* _PROBLEM DESCRIPTION_
Format the part of the listing that opens with the line containing "The width and height of the screenshot is (1366, 722)." and closes with the line containing "center [976, 580]." as a Markdown table with the columns Row and Line. Number each line in Row, and leave out blank lines.

* _DATASET RECORDS_

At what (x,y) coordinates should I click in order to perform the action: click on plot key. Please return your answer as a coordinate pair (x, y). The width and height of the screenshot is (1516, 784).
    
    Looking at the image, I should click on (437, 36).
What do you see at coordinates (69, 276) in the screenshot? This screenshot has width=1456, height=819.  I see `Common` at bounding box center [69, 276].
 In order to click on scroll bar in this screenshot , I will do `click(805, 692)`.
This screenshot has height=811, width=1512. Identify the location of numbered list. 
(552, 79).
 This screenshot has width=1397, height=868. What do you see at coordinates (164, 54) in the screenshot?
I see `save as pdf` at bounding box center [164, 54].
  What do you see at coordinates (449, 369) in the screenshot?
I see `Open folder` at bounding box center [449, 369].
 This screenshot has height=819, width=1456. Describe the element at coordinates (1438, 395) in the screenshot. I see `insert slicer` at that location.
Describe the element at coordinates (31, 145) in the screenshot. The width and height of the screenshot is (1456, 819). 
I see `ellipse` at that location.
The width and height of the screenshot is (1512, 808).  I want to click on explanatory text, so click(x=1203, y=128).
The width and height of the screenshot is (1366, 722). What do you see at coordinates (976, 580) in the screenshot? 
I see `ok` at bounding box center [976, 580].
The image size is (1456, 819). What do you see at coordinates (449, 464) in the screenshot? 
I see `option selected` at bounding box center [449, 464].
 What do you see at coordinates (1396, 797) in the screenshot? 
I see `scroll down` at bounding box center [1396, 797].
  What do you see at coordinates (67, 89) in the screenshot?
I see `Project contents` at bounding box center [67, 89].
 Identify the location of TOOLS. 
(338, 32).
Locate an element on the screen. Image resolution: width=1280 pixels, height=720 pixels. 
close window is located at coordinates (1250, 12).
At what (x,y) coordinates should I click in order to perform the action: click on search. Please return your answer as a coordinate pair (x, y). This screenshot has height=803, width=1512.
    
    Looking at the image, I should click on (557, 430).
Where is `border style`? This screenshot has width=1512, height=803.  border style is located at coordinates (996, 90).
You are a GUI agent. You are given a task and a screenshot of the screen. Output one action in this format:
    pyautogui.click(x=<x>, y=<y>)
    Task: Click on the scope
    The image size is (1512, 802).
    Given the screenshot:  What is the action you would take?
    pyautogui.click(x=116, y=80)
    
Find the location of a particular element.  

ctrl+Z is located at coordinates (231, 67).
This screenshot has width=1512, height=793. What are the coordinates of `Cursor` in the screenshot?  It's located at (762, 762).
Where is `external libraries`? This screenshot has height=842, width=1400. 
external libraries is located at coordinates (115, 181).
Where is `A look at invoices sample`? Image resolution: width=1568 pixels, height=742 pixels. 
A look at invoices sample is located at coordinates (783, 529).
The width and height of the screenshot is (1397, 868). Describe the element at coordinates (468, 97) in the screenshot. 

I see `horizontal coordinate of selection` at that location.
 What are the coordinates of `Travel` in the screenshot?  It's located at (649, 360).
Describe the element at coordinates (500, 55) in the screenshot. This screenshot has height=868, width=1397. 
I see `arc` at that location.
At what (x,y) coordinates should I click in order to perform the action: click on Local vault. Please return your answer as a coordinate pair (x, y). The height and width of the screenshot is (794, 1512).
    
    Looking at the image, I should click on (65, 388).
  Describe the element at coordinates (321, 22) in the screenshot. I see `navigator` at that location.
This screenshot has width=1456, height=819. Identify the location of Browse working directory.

* _FINISHED ANSWER_
| Row | Line |
|---|---|
| 1 | The width and height of the screenshot is (1366, 722). What do you see at coordinates (976, 580) in the screenshot?  |
| 2 | I see `ok` at bounding box center [976, 580]. |